There offense has put together only 1 complete game of consistent play against CSU, and other than the first half against Michigan has looked pretty weak. The defense is good but I don't think they are as good as their ranking says they are.

I know we have argued SOS at nauseum, but the Utes SOS isn't all that impressive either. Other than a win over OSU who have they beat? 

I belive TCU is the class of the conference and will stand alone at the top when the season comes to an end. We'll find out soon enough come Thursday.


----------



## coyoteslayer (Sep 10, 2007)

BYU needs to step up their defense to even think about being the UTES. I believe the UTES will mow over BYU this year like they did in 2004.


----------



## proutdoors (Sep 24, 2007)

coyoteslayer said:


> BYU needs to step up their defense to even think about being the UTES. I believe the UTES will mow over BYU this year like they did in 2004.


Newsflash yoter, the 2008 utes are nowhere near as good as the 2004 uets, and the 2008 cougars are better than the 2004 cougars. If you expect the same blow out you better have your tissue box handy. utefan should be worried about Thursday and not even have BYU on the radar or your dreams will go up in smoke.


----------



## buggsz24 (Mar 18, 2008)

If for example TX looses again, they will still be ranked higher than the Y, as would Alabama, Florida, OU, Penn, TTech, Florida and USC. With strength of schedule being part of the BCS equation, the Y just doesnt have enough ranked opponents left to compete with the top ten teams. 

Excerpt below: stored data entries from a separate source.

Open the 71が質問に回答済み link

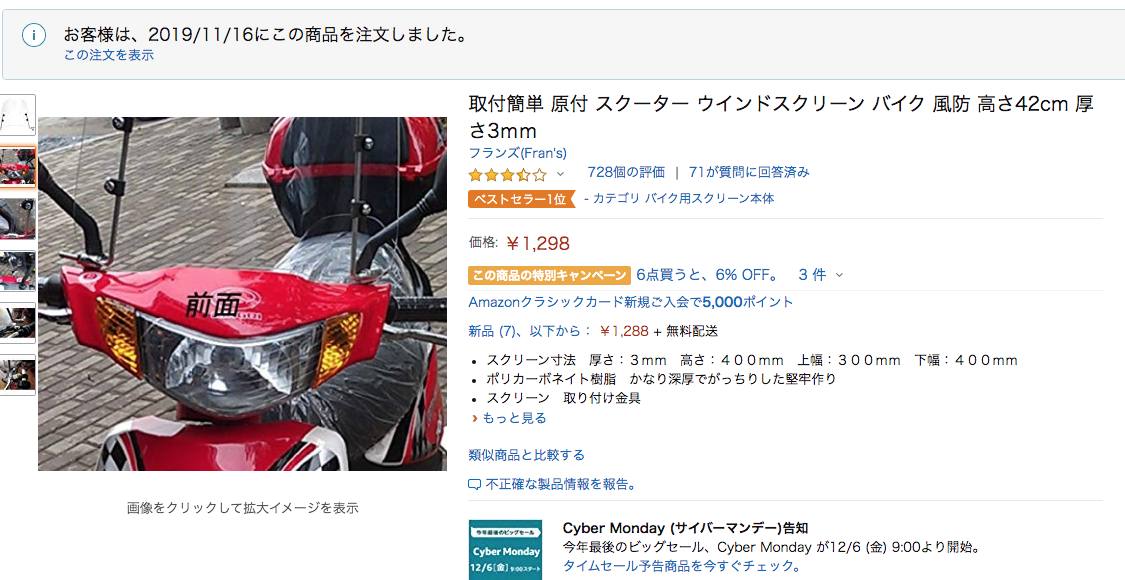coord(749,172)
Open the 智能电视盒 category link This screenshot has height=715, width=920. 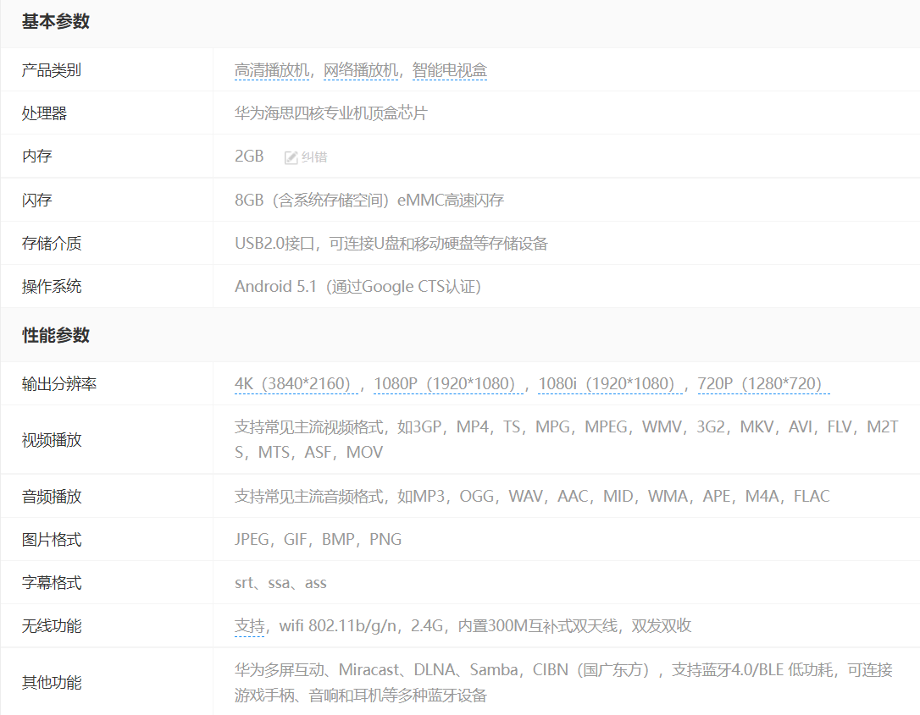449,70
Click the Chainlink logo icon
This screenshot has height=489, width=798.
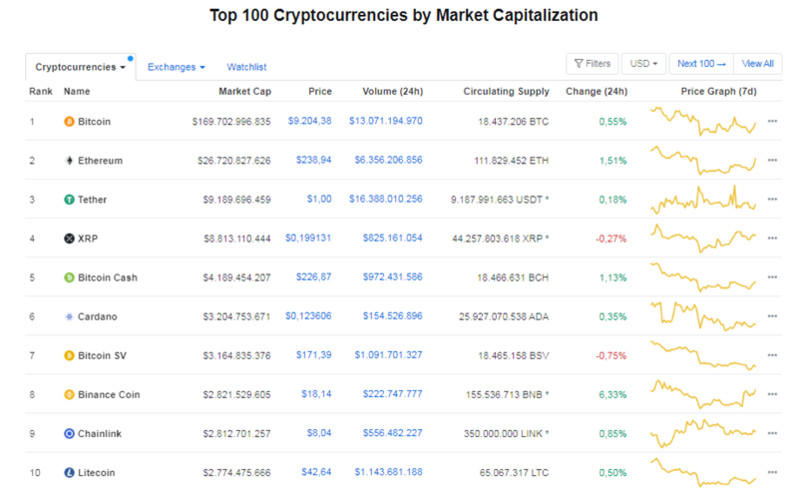69,433
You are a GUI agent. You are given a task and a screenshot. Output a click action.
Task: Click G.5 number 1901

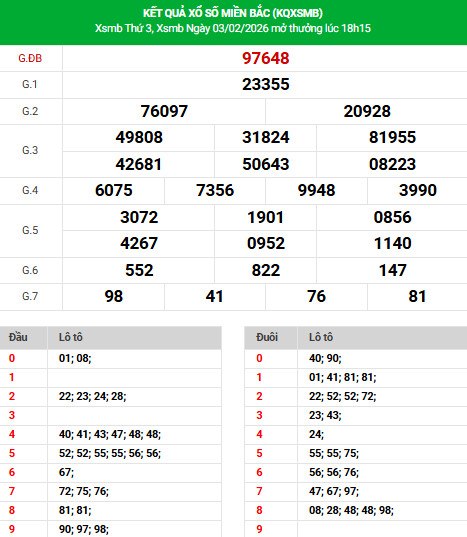266,217
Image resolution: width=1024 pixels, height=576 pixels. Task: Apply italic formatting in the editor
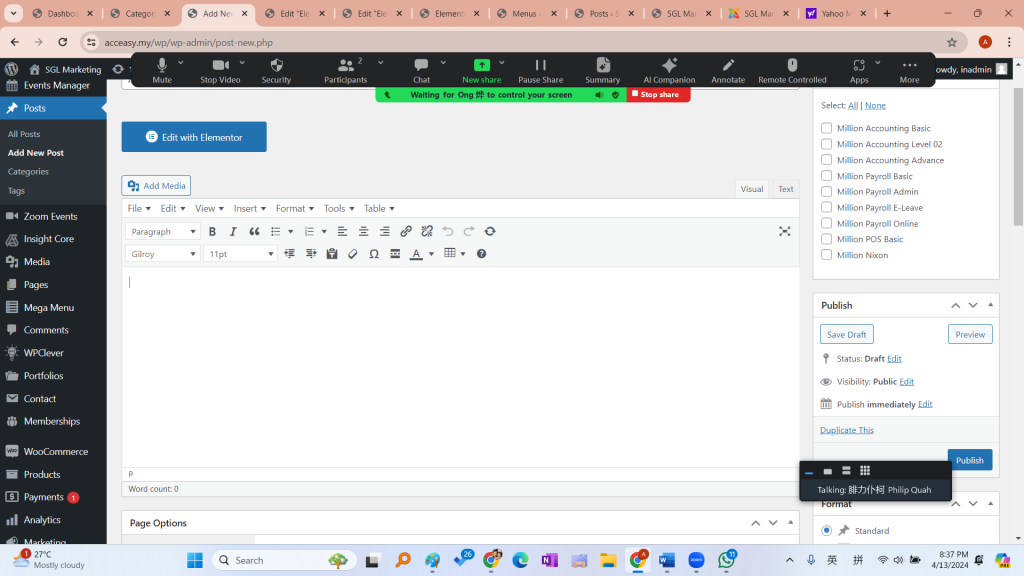point(233,231)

The scenario you are talking about would require 7 of the teams ahead of them to loose at least one if not two games, the cougs to win out and beat an undefeated ute team. And even then Boise, LSU and ball state would need to have dropped a game. 

The BYU-Utah game really has the least to do with them having a snowballs chance.


----------



## bowhunter3 (Oct 18, 2007)

Comrade Duck said:


> Do you really believe Utah deserves to be in the top ten? Many of you called out BYU as being overrated (which you were right) and looking at the Utes couldn't the same argument be made.
> 
> There offense has put together only 1 complete game of consistent play against CSU, and other than the first half against Michigan has looked pretty weak. The defense is good but I don't think they are as good as their ranking says they are.
> 
> ...


I love how you byu fans want to just give TCU the title because they beat your Cougs, but news flash tcu has played a worse schedule than even byu, and we will find out who the best team is because it will be determined on thursday. Who ever wins will EARN the right to be the best. I still think Utah will win that game, we will see.


----------



## bowhunter3 (Oct 18, 2007)

proutdoors said:


> buggsz24 said:
> 
> 
> > Even with a TCU loss and BYU win over the Utes, the Y's strength of schedule won't allow them to get into the 8th spot for a chance at a BCS bowl game. And before anyone accuses me of just being a hater, the numbers aren't there, It just can't happen.
> ...


First off BYU is not going undefeated the rest of the year, not a chance. I believe Air Force will get them, and so will Utah, so quit talking about it. Also the voters would not let it happen.


----------



## proutdoors (Sep 24, 2007)

bowhunter3 said:


> First off BYU is not going undefeated the rest of the year, not a chance. I believe Air Force will get them, and so will Utah, so quit talking about it. Also the voters would not let it happen.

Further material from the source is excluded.